Few issues in the annals of American coinage are as historically important as the 1792 patterns. Those simple coins laid the foundation for everything that followed in United States coinage and established an innovative, decimal-based monetary system that became one of the most successful in the history of the world.
Excluding the 1792 half disme, which was actually a circulation-strike issue, the Silver Center cent is perhaps the most famous of those early patterns. Only 12 original examples are known to numismatists today, and one of those coins is included in the National Numismatic Collection at the Smithsonian Institution. A sought-after collector favorite since the earliest days of the hobby, any auction appearance of a 1792 Silver Center cent is a landmark opportunity for advanced numismatists.
Heritage Auctions is pleased to present the finest-known example of this iconic numismatic treasure in just its third public offering.
The Mint Act of 1792 specified the value of the cent, a hundredth part of a dollar, as equivalent to 264 grains of pure copper. Unfortunately, a copper coin of that size would have been too large and unwieldy for practical use in everyday exchanges. The Silver Center cent was an ingenious attempt to produce a coin with the intrinsic value of one cent in a smaller, more convenient size. The nation’s first bimetallic coin, the concept of the Silver Center cent was long attributed to Chief Coiner Henry Voigt, but recent research by Pete Smith, Joel Orosz, and Len Augsburger suggests the idea originated with celebrated patriot Thomas Paine.
Paine’s concept of a bimetallic coinage stayed with Thomas Jefferson over the intervening year and a half before the passage of the Mint Act. He apparently discarded the idea of plating the cent with silver, but he suggested the other options to Chief Coiner Henry Voigt before coinage operations got underway in 1792. Although the 1792 half dismes were struck earlier, in John Harper’s sawmill, before the Mint building was ready for operations, the Silver Center cent is the first documented coinage struck inside the confines of the First Philadelphia Mint. Voigt and Mint Director David Rittenhouse produced a number of patterns based on Paine’s ideas, including the plugged Silver Center cent (Judd-1), the mixed Fusible Alloy cent (Judd-2), and the small size copper fiat coinage (not listed in Judd).
A note in Voigt’s journal reports the Silver Center cents were first struck on December 17, 1792. The mintage for the Silver Center cent was not recorded, but it was undoubtedly small. The largest estimate we have seen is 50 pieces, of which 12 originals can be traced today. None of the 1792 cent patterns were adopted for circulation because the value of copper dropped considerably by 1793, making it possible to produce a pure copper cent of full intrinsic value with a weight of 208 grains and a more convenient size.

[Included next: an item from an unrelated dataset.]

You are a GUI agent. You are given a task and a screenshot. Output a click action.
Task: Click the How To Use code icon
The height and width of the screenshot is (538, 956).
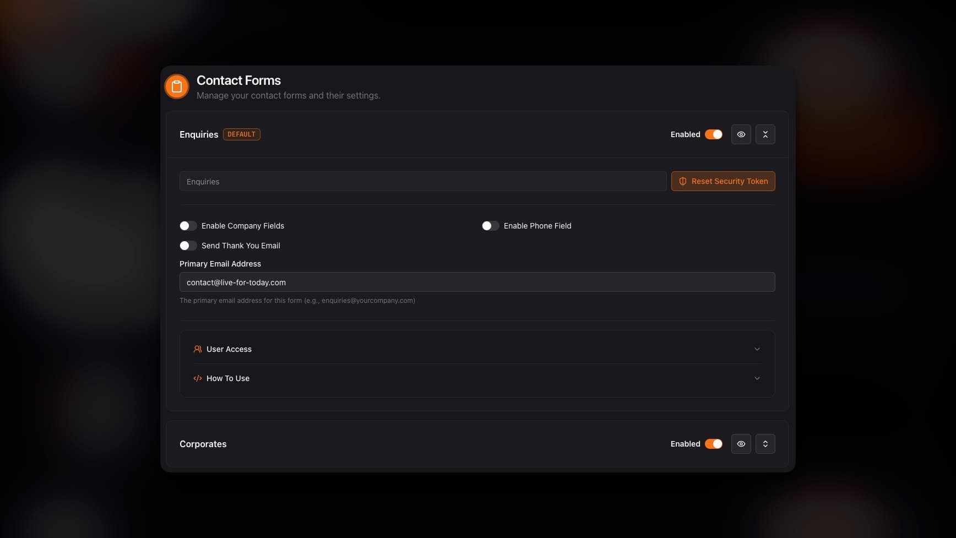(198, 378)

In our January 6 – 10 FUN US Coins Signature Auction, we are offering a magnificent Superb Gem, graded Specimen-67 Brown by PCGS, with sharply detailed design elements throughout. Even the lettering and hair strands on the plug are sharply rendered. The coin is well-centered on a problem-free planchet. The silver plug is positioned just below Liberty’s ear on the obverse and covers about two-thirds of her jawline and intersects the first five strands of hair. The plug is centered below N in ONE on the reverse and covers most of EN in CENT.
The light reddish-brown surfaces are enhanced by highlights of electric-blue, lilac, and rose patina, with a few traces of original red in sheltered areas. Only insignificant signs of contact are evident. The exceptional quality and eye appeal are attested by the CAC sticker. This is, by two grade points, the finest example of the silver center cent certified by either major grading service.

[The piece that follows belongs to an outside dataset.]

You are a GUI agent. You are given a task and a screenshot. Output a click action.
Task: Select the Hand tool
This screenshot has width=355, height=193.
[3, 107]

This coin has been a highlight of the Simpson Collection, which includes possibly the finest collection of U.S. patterns ever assembled, for the past eight years. It is the finest known example of this famous rarity, with an illustrious pedigree back to the early days of the hobby. Pattern specialists and Registry Set enthusiasts will find no suitable substitute for this spectacular Superb Gem and it may be decades before it becomes available again.